◆ **JOB 1**: Print the part of the essay about working at the polls that opens with the words containing "I have voted" and closes with "the election process.", copying it word for word.

◆ **TEXT PROVIDED**:
»»
By ELISABETH HIGGINS

This year, I decided to approach the polls from a new perspective. I volunteered to work as an equipment manager.

If I did something wrong, I could disenfranchise a whole precinct of voters.

Media hypothesize about voters’ decisions. They dedicate time and money to discovering trends. After ballots have been counted, they theorize and speculate about specific reasons why one candidate beat the other and what swayed voters. Ever since my experience at the polls on Feb. 5, I can only find media’s generalities to be amusing. The only trends I witnessed at the polls were confusion, uncertainty and in-the moment decisions.

I have voted in every election since I turned 18. That statement loses most of its weight when I mention that I am now 22-years-old, but I am committed to the election process.

Feb. 2, I attended equipment manager training sessions.
««
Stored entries
»»
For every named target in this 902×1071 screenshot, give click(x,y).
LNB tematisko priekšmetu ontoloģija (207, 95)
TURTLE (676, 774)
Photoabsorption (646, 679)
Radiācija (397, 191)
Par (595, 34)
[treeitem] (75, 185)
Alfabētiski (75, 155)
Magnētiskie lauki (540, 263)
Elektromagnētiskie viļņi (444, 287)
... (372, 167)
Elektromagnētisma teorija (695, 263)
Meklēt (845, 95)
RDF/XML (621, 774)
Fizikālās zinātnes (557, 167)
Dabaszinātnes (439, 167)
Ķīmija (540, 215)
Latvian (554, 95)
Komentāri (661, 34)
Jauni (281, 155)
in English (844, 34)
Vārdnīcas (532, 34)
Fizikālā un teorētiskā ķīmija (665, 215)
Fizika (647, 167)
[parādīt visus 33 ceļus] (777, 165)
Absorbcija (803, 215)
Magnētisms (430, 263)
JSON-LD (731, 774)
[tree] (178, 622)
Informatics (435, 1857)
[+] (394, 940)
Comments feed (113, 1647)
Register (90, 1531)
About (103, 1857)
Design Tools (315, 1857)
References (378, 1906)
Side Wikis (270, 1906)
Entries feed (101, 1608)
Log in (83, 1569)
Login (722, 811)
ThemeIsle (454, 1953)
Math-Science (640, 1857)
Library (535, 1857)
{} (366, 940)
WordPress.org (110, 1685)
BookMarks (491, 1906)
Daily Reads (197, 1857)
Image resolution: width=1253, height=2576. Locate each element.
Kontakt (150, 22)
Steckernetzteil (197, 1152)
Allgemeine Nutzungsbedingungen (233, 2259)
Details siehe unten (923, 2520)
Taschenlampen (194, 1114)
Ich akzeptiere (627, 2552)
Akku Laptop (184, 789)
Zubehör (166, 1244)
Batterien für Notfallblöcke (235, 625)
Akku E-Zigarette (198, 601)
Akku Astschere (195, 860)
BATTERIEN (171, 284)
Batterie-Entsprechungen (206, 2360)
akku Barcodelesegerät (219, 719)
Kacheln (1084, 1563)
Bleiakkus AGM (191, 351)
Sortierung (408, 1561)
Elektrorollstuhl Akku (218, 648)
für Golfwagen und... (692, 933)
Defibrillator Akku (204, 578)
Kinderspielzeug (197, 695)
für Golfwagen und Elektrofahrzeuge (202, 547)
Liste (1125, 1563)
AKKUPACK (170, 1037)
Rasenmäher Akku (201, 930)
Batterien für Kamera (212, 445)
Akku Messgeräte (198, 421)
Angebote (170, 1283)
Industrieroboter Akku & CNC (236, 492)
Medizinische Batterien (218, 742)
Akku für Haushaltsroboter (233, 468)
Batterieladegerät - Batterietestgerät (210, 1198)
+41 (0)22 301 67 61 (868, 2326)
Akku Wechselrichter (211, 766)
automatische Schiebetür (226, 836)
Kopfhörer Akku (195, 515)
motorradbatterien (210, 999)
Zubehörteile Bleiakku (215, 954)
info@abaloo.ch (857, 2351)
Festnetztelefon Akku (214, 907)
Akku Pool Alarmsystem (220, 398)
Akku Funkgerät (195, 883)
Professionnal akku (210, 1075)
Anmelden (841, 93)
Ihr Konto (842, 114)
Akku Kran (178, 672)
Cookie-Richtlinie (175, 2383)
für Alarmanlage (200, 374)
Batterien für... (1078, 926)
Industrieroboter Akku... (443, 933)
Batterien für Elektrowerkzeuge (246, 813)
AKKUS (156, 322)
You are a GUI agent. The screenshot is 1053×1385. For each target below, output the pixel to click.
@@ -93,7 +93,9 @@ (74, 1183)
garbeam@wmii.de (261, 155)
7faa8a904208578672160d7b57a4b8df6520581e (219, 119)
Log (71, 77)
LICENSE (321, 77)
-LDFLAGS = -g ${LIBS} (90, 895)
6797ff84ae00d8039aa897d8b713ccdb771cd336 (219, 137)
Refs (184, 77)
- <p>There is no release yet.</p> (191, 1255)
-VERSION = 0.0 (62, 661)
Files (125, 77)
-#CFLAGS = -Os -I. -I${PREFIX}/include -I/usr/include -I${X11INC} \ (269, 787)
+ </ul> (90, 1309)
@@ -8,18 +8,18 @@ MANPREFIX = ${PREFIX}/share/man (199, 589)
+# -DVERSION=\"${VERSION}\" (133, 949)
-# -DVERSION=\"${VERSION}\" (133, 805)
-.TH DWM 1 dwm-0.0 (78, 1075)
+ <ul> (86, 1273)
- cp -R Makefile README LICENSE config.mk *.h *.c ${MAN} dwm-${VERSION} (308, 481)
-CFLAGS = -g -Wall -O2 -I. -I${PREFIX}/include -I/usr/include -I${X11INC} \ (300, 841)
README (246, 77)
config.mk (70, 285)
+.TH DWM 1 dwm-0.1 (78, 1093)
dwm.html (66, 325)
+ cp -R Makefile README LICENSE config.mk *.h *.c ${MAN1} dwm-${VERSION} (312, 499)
««
◆ **JOB 2**: Please output only the stored entries from the line containing "Vārdnīcas (532, 34)" through the line containing "Math-Science (640, 1857)", both included, reproducing each line verbatim.

◆ **TASK RESULT 1**:
I have voted in every election since I turned 18. That statement loses most of its weight when I mention that I am now 22-years-old, but I am committed to the election process.

◆ **TASK RESULT 2**:
Vārdnīcas (532, 34)
Fizikālā un teorētiskā ķīmija (665, 215)
Fizika (647, 167)
[parādīt visus 33 ceļus] (777, 165)
Absorbcija (803, 215)
Magnētisms (430, 263)
JSON-LD (731, 774)
[tree] (178, 622)
Informatics (435, 1857)
[+] (394, 940)
Comments feed (113, 1647)
Register (90, 1531)
About (103, 1857)
Design Tools (315, 1857)
References (378, 1906)
Side Wikis (270, 1906)
Entries feed (101, 1608)
Log in (83, 1569)
Login (722, 811)
ThemeIsle (454, 1953)
Math-Science (640, 1857)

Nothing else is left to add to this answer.